Adobe Systems is preparing an update to its document-based workflow system, LiveCycle Enterprise Suite, that can be hosted in the Amazon computing cloud and accessed on the go from smartphones, the company said.
LiveCycle Enterprise Suite 2 (ES 2) will also gain a new portal-like technology, called LiveCycle Mosaic, for creating custom workspaces where employees can view contextual data from back-end systems in a series of windows, or “tiles,” on their computer screens.
Adobe is showing the product at its Adobe Max conference, which kicks off Monday in Los Angeles. ES 2 will be released later this year, with the ability to host production instances on Amazon Web Services starting early next year, said John Knightly, Adobe's vice president for enterprise marketing.
LiveCycle ES is a set of server-based tools for creating automated workflows using PDF documents that can span both sides of a firewall. A bank can design an interactive form that helps a customer fill out a loan application, for example, and then kicks off a series of internal processes to approve or reject it.
Adobe said it has 5,000 customers for the product, many of them in financial services, manufacturing and government. The software competes with Microsoft SharePoint, IBM WebSphere and products from EMC, among others. It's been a bright spot for Adobe at a time when sales of its core creative products have declined during the recession.
Adobe said in January that developers could start testing and developing LiveCycle processes in Amazon's cloud, but they still can't deploy production applications there. Starting early next year that will be an option with ES 2, Knightly said. Adobe will provide preconfigured instances of ES 2 on Amazon's servers, along with 24×7 monitoring and support. Adobe won't disclose the subscription pricing until next year.
Another new feature, LiveCycle Mosaic, is a composite RIA (rich internet application) framework for building workspaces that employees can customize to show data related to the task they are working on. A fund manager could have tiles displaying the portfolio and investment history for a client, for example, and a Web application displaying stock prices. The data is retrieved from back-end systems using LiveCycle Data Services and viewed in a browser using Flash Player, or on the desktop with Adobe's Air runtime.
LiveCycle Workspace ES 2 Mobile lets workers take part in a document-driven business process from an iPhone, Blackberry or Windows Mobile device, each of which will now have a native LifeCycle front-end. “If I'm a hiring manager and someone wants me to approve a new employee, I could do that by signing a document on my phone, which would kick off a process to provision a new computer and a new office,” Knightly said.
The company has also updated the Flash capabilities within PDF documents, so a company can send to a customer a document that has an embedded marketing video.
Bank Midwest has been using LiveCycle since 2006 to automate internal processes like ordering new debit cards, said Josh Laire, the bank's application development and integration manager. “We shuffle a lot of paper, so anything we can automate and get the paper out of here saves a ton,” he said.

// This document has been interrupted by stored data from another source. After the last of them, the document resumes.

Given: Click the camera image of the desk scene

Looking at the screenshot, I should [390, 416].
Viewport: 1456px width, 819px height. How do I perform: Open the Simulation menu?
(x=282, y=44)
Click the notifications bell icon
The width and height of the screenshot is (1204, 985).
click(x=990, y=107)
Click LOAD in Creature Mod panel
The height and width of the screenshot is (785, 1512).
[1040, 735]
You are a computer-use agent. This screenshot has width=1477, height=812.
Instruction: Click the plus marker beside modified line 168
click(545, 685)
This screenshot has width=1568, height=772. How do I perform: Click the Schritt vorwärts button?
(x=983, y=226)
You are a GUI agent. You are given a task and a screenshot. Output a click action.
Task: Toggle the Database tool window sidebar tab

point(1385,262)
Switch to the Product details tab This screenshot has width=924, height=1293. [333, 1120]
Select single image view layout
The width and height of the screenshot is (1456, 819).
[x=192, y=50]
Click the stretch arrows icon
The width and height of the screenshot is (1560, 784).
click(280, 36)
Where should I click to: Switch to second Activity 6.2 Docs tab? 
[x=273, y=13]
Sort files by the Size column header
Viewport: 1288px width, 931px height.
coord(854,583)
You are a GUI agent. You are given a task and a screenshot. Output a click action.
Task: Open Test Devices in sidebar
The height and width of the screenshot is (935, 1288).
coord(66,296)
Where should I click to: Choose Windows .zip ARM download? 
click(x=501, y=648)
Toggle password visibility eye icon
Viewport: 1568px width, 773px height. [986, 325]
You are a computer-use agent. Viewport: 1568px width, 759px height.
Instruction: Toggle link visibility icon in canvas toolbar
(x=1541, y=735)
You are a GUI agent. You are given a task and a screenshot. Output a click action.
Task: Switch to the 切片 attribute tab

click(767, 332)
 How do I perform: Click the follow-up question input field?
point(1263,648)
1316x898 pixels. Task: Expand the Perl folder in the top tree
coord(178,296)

The bank picked LiveCycle partly because it is cross-platform, he said. Because it is browser-based it can run on Windows, Linux and Macintosh desktops, and it can work with several different databases and application servers on the back-end, he said.
He is using an older version of the software, but is interested in ES 2 because it has a new, model-driven development environment that should let his developers write less code when creating business processes, he said.
One challenge for Adobe is that some CIOs still view it as a creative tools company. “That's less of a problem than it was, but as an enterprise software vendor they're a lot smaller when you stack them up against IBM, Microsoft and Oracle,” said Melissa Webster, an IDC analyst.
LiveCycle is usually priced per CPU, per document or per user. Deployments start at around $50,000 at the departmental level and scale to millions of dollars for large, company-wide deployments.